Time for Action in Professional Learning


Professional development is generally defined as activities that develop a teacher's skills, knowledge, expertise and professional attributes.

According to the ETF (2014) the following activities count as professional development:

  • Reading relevant journal articles or reviewing books
  • Taking training courses or formal development or study
  • Peer review, mentoring or shadowing
  • Online learning including engagement in discussion forums and blogs
  • Viewing and reviewing television programmes, documentaries and the internet

ETF Professional Standard 10 states:

  • Evaluate your practice with others and assess its impact on learning.

Funding constraints have meant that many professional development opportunities are college-driven rather than teacher-driven and therefore usually relate to quality improvement processes and other externally-driven demands rather than perhaps what individual teachers need and want in their own professional learning. There is an increasing emphasis on impact in educational discourse which has seen the prominence of evidence-based research in education, however, what counts as evidence in the type of research currently favoured by policymakers negates evidence from teachers’ own experience and practice. Action research is one way in which teachers can have some control over their own professional learning. Learning that is directly relevant to their subject, their students in their specific context at any moment in time during the academic year.

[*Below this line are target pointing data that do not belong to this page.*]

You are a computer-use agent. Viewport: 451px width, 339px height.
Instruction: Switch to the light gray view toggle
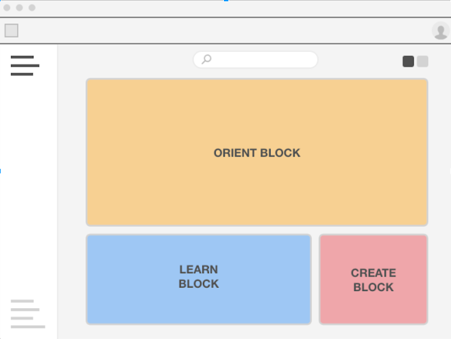point(422,61)
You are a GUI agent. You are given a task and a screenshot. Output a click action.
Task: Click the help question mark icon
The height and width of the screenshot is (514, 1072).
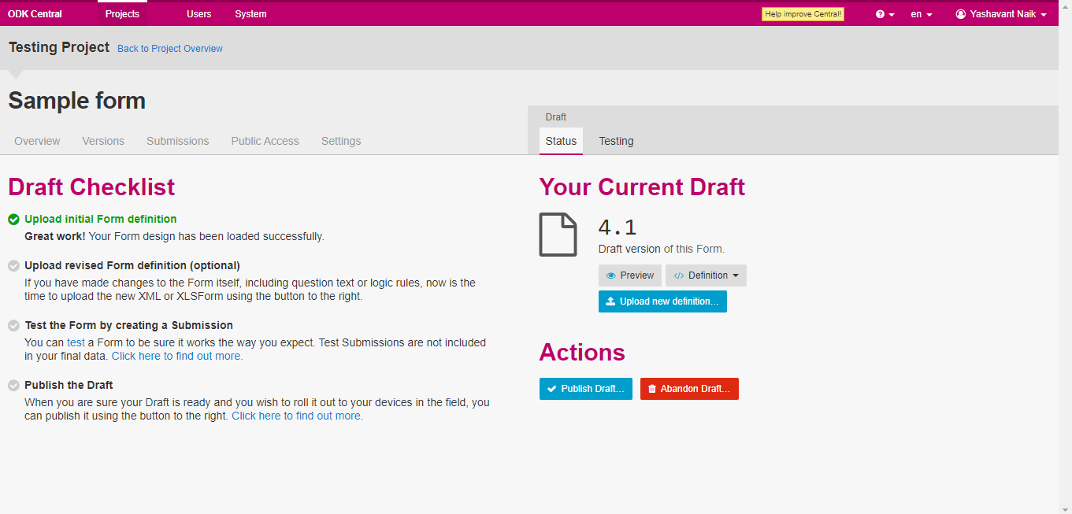[881, 14]
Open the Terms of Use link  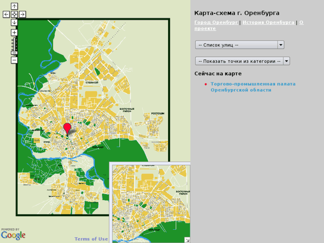[91, 239]
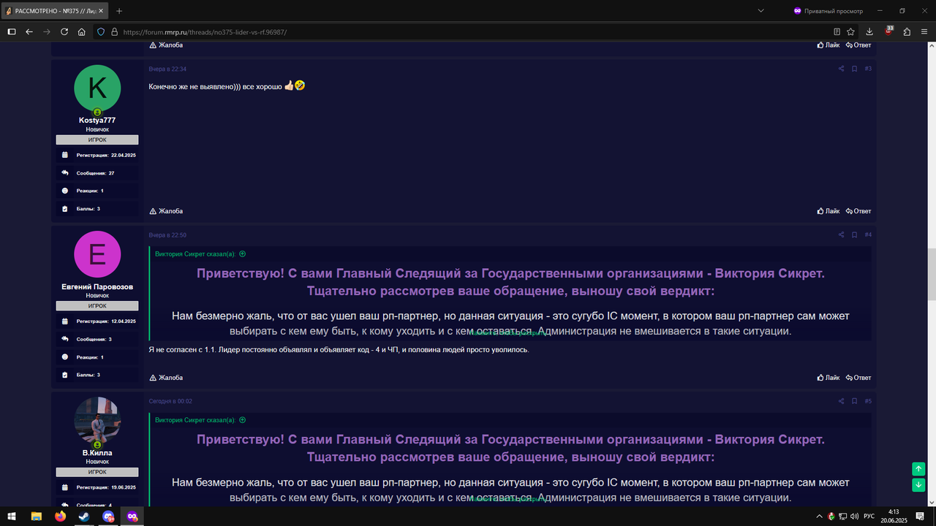The width and height of the screenshot is (936, 526).
Task: Like Kostya777's post via Лайк button
Action: click(827, 210)
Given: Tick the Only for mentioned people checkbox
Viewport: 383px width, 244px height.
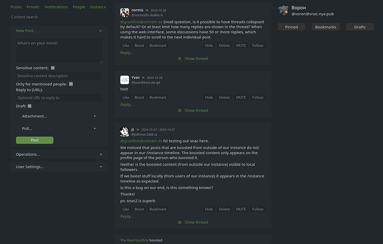Looking at the screenshot, I should click(71, 84).
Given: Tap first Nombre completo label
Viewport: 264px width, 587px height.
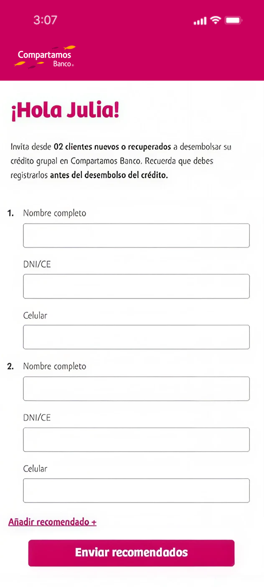Looking at the screenshot, I should (x=55, y=214).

Step 1: Think about an aspect of your practice that has given you pause for thought; this could be something recent or from your past teaching experience.

Step 2: Reflect on what you did in the situation, whether you would do something differently if this situation happened again; investigate the situation further by asking colleagues about their own related experiences of the situation and/or by doing some reading and research of related literature.

Step 3: Come up with an action plan or intervention to address the situation and implement it.

Step 4: Evaluate your action plan or intervention – this could be in the form of your own reflections; you could ask students and other colleagues for their feedback to support your own reflections or you can use other research methods such as questionnaires, interviews, surveys and observation.

Step 5: Revise your action plan and make changes accordingly to your practice. Most importantly, share what you have learned with your colleagues.

This approach to professional learning is centered around the idea of collaboration and is focused on bringing about real change to social situations. There may be themes which emerge across your own department or subject area that could allow you to work collaboratively on an action research project. Above all, action research benefits teachers’ professional learning because it is directly related to their teaching and therefore is going to have an influence on their practice because through undertaking a piece of action research you will learn and it is this learning about what we do that helps to keep teachers interested and interesting.